Segment Open
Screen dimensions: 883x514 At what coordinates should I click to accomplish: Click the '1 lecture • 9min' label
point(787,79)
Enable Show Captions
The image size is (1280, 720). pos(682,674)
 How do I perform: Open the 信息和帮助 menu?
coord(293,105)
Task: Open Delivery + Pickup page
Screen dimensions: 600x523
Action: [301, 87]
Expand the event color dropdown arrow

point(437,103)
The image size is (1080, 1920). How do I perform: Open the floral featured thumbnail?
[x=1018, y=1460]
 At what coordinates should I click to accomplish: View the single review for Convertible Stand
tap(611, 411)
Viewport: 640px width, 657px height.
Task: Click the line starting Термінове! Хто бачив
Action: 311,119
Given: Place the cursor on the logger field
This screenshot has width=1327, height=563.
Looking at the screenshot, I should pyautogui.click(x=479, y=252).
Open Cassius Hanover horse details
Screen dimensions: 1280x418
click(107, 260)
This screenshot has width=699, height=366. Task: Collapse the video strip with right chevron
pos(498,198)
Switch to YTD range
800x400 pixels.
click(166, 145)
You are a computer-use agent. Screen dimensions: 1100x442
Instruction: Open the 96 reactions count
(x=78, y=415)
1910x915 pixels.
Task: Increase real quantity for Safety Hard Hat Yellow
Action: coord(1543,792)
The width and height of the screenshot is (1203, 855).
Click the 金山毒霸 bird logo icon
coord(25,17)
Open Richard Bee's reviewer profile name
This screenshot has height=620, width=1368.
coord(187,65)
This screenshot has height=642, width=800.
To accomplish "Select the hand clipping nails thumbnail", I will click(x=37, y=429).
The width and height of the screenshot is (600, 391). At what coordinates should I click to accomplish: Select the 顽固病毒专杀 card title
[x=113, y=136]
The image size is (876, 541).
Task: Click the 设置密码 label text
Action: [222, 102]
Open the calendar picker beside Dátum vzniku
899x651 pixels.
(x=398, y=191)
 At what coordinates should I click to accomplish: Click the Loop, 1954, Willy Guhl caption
Segment Closed
Reproduce the data exactly. All of it is needed.

> **ANSWER TO THIS TASK**:
Screen dimensions: 883x514 At what coordinates should I click to accomplish: Click the '1 lecture • 9min' label
point(787,79)
Enable Show Captions
The image size is (1280, 720). pos(682,674)
 How do I perform: Open the 信息和帮助 menu?
coord(293,105)
Task: Open Delivery + Pickup page
Screen dimensions: 600x523
Action: [301, 87]
Expand the event color dropdown arrow

point(437,103)
The image size is (1080, 1920). How do I perform: Open the floral featured thumbnail?
[x=1018, y=1460]
 At what coordinates should I click to accomplish: View the single review for Convertible Stand
tap(611, 411)
Viewport: 640px width, 657px height.
Task: Click the line starting Термінове! Хто бачив
Action: 311,119
Given: Place the cursor on the logger field
This screenshot has width=1327, height=563.
Looking at the screenshot, I should pyautogui.click(x=479, y=252).
Open Cassius Hanover horse details
Screen dimensions: 1280x418
click(107, 260)
This screenshot has width=699, height=366. Task: Collapse the video strip with right chevron
pos(498,198)
Switch to YTD range
800x400 pixels.
click(166, 145)
You are a computer-use agent. Screen dimensions: 1100x442
Instruction: Open the 96 reactions count
(x=78, y=415)
1910x915 pixels.
Task: Increase real quantity for Safety Hard Hat Yellow
Action: coord(1543,792)
The width and height of the screenshot is (1203, 855).
Click the 金山毒霸 bird logo icon
coord(25,17)
Open Richard Bee's reviewer profile name
This screenshot has height=620, width=1368.
coord(187,65)
This screenshot has height=642, width=800.
To accomplish "Select the hand clipping nails thumbnail", I will click(x=37, y=429).
The width and height of the screenshot is (600, 391). At what coordinates should I click to accomplish: Select the 顽固病毒专杀 card title
[x=113, y=136]
The image size is (876, 541).
Task: Click the 设置密码 label text
Action: [222, 102]
Open the calendar picker beside Dátum vzniku
899x651 pixels.
(x=398, y=191)
 At what coordinates should I click to accomplish: Click the Loop, 1954, Willy Guhl caption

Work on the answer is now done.